[TASK GOAL]
Reproduce the listing lines verbatim, starting at the line containing "Click the 菲谢尔 (四星) entry" and ending at the line containing "pyautogui.click(x=452, y=16)".
##### DATA PROVIDED
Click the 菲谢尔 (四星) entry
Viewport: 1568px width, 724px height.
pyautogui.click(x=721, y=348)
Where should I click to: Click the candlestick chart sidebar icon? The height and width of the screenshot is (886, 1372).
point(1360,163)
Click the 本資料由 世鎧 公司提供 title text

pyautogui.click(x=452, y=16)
##########
##### DATA PROVIDED
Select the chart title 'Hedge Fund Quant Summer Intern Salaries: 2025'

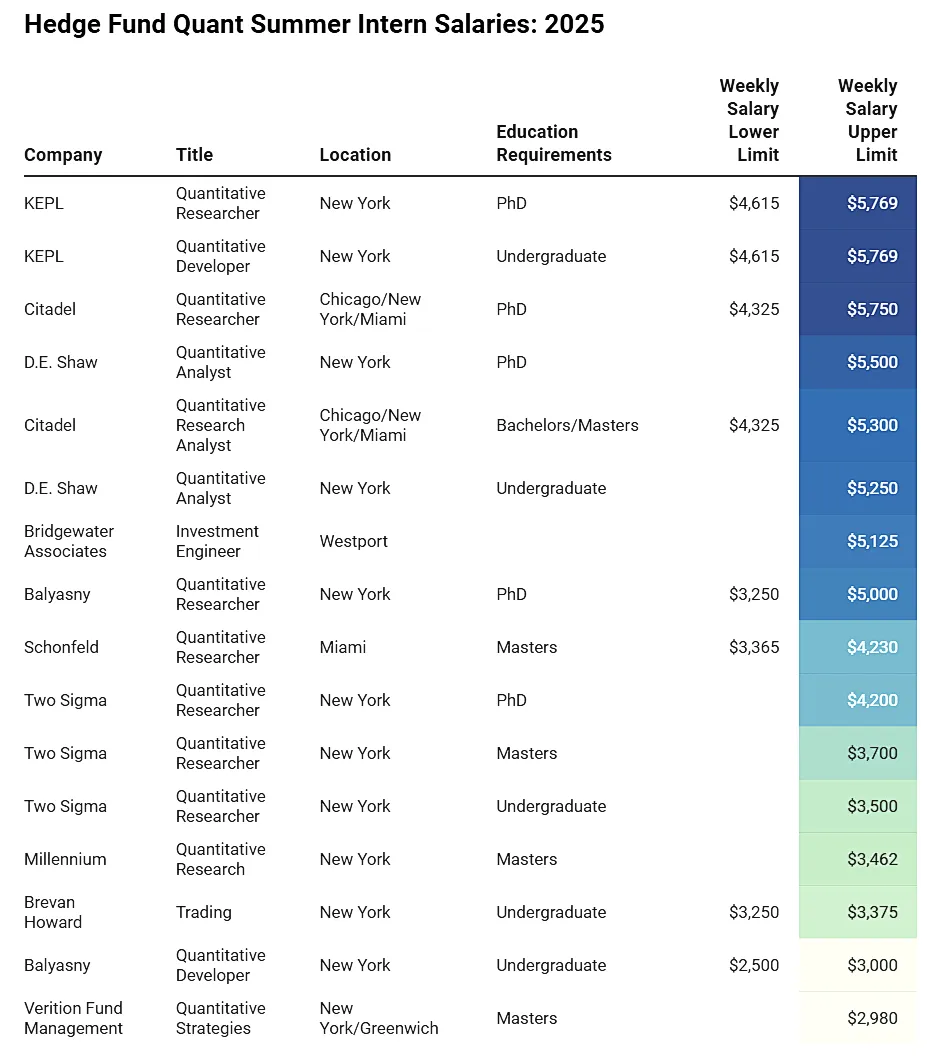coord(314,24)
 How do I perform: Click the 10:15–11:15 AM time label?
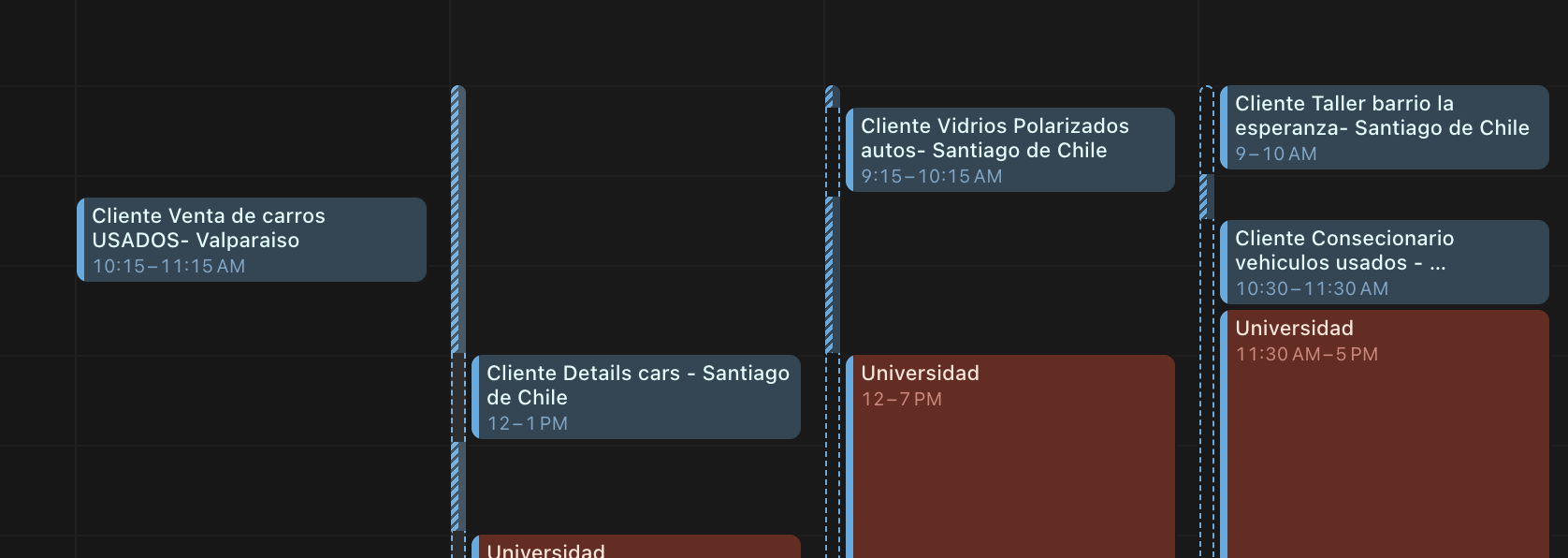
##########
[RESULT BELOW]
Click the 菲谢尔 (四星) entry
Viewport: 1568px width, 724px height.
pyautogui.click(x=721, y=348)
Where should I click to: Click the candlestick chart sidebar icon? The height and width of the screenshot is (886, 1372).
point(1360,163)
Click the 本資料由 世鎧 公司提供 title text

pyautogui.click(x=452, y=16)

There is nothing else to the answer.